# [GOAL OF THE EXERCISE]
Output only the lines below that start at the line containing "Given: Collapse the EU Limits row" and end at the line containing "Select the eraser tool", with both ends kept.

Items from a dataset
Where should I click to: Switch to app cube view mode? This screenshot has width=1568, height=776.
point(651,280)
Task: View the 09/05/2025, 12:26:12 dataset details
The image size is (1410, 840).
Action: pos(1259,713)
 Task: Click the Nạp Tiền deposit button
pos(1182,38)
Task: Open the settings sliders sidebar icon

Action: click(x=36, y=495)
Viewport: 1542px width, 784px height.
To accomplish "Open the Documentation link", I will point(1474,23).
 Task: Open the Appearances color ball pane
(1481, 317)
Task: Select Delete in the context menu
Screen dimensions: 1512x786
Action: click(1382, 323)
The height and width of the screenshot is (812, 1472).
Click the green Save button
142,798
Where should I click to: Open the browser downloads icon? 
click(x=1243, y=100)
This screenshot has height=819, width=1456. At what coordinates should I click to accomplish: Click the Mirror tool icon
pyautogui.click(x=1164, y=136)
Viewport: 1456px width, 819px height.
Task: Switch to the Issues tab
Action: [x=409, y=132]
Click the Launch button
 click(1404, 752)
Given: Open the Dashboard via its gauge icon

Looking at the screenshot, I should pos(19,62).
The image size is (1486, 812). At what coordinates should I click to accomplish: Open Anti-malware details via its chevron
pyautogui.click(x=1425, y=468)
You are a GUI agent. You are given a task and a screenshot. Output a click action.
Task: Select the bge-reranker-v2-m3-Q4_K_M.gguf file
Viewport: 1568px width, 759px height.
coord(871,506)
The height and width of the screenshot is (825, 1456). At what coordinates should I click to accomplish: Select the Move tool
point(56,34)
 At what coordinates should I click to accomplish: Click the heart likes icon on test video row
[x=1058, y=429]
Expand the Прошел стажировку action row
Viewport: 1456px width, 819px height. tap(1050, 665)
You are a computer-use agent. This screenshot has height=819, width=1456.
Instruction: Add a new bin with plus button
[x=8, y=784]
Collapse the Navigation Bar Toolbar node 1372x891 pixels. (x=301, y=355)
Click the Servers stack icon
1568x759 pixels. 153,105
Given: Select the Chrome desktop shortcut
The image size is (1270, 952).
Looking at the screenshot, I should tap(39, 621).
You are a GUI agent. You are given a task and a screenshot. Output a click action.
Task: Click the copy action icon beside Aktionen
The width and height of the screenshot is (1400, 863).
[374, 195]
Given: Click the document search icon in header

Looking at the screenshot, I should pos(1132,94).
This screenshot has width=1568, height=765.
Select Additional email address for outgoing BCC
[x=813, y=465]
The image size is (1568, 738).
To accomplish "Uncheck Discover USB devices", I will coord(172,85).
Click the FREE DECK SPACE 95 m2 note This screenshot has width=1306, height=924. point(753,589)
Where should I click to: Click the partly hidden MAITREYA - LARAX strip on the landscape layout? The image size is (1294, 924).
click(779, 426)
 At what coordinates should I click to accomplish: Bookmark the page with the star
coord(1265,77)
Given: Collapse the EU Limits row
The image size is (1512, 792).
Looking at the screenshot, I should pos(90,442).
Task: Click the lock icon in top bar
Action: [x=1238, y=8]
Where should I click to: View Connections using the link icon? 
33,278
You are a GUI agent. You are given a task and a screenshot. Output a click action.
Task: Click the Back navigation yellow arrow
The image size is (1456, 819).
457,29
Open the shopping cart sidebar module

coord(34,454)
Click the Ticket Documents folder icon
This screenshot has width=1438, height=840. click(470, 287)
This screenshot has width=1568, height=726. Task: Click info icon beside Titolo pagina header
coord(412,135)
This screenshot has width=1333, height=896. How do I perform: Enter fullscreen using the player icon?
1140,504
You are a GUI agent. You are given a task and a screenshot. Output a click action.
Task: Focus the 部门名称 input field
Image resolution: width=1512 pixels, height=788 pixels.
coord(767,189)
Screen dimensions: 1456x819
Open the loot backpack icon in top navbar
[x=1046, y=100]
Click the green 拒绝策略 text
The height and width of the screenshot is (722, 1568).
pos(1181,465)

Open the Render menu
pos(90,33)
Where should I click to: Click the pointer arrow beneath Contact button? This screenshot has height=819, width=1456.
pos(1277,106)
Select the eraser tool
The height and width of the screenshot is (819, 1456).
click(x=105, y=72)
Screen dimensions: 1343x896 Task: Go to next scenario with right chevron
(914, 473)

# [EXERCISE RESULT]
Given: Collapse the EU Limits row
The image size is (1512, 792).
Looking at the screenshot, I should pos(90,442).
Task: Click the lock icon in top bar
Action: [x=1238, y=8]
Where should I click to: View Connections using the link icon? 
33,278
You are a GUI agent. You are given a task and a screenshot. Output a click action.
Task: Click the Back navigation yellow arrow
The image size is (1456, 819).
457,29
Open the shopping cart sidebar module

coord(34,454)
Click the Ticket Documents folder icon
This screenshot has width=1438, height=840. click(470, 287)
This screenshot has width=1568, height=726. Task: Click info icon beside Titolo pagina header
coord(412,135)
This screenshot has width=1333, height=896. How do I perform: Enter fullscreen using the player icon?
1140,504
You are a GUI agent. You are given a task and a screenshot. Output a click action.
Task: Focus the 部门名称 input field
Image resolution: width=1512 pixels, height=788 pixels.
coord(767,189)
Screen dimensions: 1456x819
Open the loot backpack icon in top navbar
[x=1046, y=100]
Click the green 拒绝策略 text
The height and width of the screenshot is (722, 1568).
pos(1181,465)

Open the Render menu
pos(90,33)
Where should I click to: Click the pointer arrow beneath Contact button? This screenshot has height=819, width=1456.
pos(1277,106)
Select the eraser tool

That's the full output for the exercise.